▶ **Goal of the exercise**
Copy the lines below word for word, keeping every one of them unchanged and in the same order.

▶ **Data records**
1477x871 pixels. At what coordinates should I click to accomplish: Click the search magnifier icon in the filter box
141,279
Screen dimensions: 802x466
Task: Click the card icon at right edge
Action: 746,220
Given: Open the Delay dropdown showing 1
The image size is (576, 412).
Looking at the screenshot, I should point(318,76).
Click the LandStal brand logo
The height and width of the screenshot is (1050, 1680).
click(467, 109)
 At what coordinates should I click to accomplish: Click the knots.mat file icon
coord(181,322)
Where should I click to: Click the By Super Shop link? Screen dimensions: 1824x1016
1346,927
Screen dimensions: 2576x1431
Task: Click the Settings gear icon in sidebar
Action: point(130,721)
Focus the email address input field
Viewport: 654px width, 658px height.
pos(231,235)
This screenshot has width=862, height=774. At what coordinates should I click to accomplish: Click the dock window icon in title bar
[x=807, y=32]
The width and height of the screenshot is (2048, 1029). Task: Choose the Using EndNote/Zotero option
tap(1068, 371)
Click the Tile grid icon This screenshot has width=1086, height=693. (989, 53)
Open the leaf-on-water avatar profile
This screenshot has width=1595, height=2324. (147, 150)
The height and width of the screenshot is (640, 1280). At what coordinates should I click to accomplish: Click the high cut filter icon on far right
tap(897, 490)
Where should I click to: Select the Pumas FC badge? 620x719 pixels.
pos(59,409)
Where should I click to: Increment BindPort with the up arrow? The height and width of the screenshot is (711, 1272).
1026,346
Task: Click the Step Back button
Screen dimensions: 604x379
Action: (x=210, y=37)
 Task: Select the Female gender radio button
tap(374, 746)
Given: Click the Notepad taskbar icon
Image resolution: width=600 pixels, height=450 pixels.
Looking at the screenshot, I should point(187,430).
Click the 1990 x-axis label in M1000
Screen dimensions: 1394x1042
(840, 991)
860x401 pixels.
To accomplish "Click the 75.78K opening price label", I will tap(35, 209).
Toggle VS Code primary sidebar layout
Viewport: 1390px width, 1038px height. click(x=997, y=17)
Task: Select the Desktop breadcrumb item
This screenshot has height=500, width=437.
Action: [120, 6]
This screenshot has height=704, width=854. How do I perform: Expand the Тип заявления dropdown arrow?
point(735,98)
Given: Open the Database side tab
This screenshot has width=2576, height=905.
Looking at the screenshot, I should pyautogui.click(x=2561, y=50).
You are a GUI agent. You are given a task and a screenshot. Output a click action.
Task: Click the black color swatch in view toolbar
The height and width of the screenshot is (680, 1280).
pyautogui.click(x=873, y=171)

▶ **Written reply**
1477x871 pixels. At what coordinates should I click to accomplish: Click the search magnifier icon in the filter box
141,279
Screen dimensions: 802x466
Task: Click the card icon at right edge
Action: 746,220
Given: Open the Delay dropdown showing 1
The image size is (576, 412).
Looking at the screenshot, I should point(318,76).
Click the LandStal brand logo
The height and width of the screenshot is (1050, 1680).
click(467, 109)
 At what coordinates should I click to accomplish: Click the knots.mat file icon
coord(181,322)
Where should I click to: Click the By Super Shop link? Screen dimensions: 1824x1016
1346,927
Screen dimensions: 2576x1431
Task: Click the Settings gear icon in sidebar
Action: point(130,721)
Focus the email address input field
Viewport: 654px width, 658px height.
pos(231,235)
This screenshot has width=862, height=774. At what coordinates should I click to accomplish: Click the dock window icon in title bar
[x=807, y=32]
The width and height of the screenshot is (2048, 1029). Task: Choose the Using EndNote/Zotero option
tap(1068, 371)
Click the Tile grid icon This screenshot has width=1086, height=693. (989, 53)
Open the leaf-on-water avatar profile
This screenshot has width=1595, height=2324. (147, 150)
The height and width of the screenshot is (640, 1280). At what coordinates should I click to accomplish: Click the high cut filter icon on far right
tap(897, 490)
Where should I click to: Select the Pumas FC badge? 620x719 pixels.
pos(59,409)
Where should I click to: Increment BindPort with the up arrow? The height and width of the screenshot is (711, 1272).
1026,346
Task: Click the Step Back button
Screen dimensions: 604x379
Action: (x=210, y=37)
 Task: Select the Female gender radio button
tap(374, 746)
Given: Click the Notepad taskbar icon
Image resolution: width=600 pixels, height=450 pixels.
Looking at the screenshot, I should point(187,430).
Click the 1990 x-axis label in M1000
Screen dimensions: 1394x1042
(840, 991)
860x401 pixels.
To accomplish "Click the 75.78K opening price label", I will tap(35, 209).
Toggle VS Code primary sidebar layout
Viewport: 1390px width, 1038px height. click(x=997, y=17)
Task: Select the Desktop breadcrumb item
This screenshot has height=500, width=437.
Action: [120, 6]
This screenshot has height=704, width=854. How do I perform: Expand the Тип заявления dropdown arrow?
point(735,98)
Given: Open the Database side tab
This screenshot has width=2576, height=905.
Looking at the screenshot, I should pyautogui.click(x=2561, y=50).
You are a GUI agent. You are given a task and a screenshot. Output a click action.
Task: Click the black color swatch in view toolbar
The height and width of the screenshot is (680, 1280).
pyautogui.click(x=873, y=171)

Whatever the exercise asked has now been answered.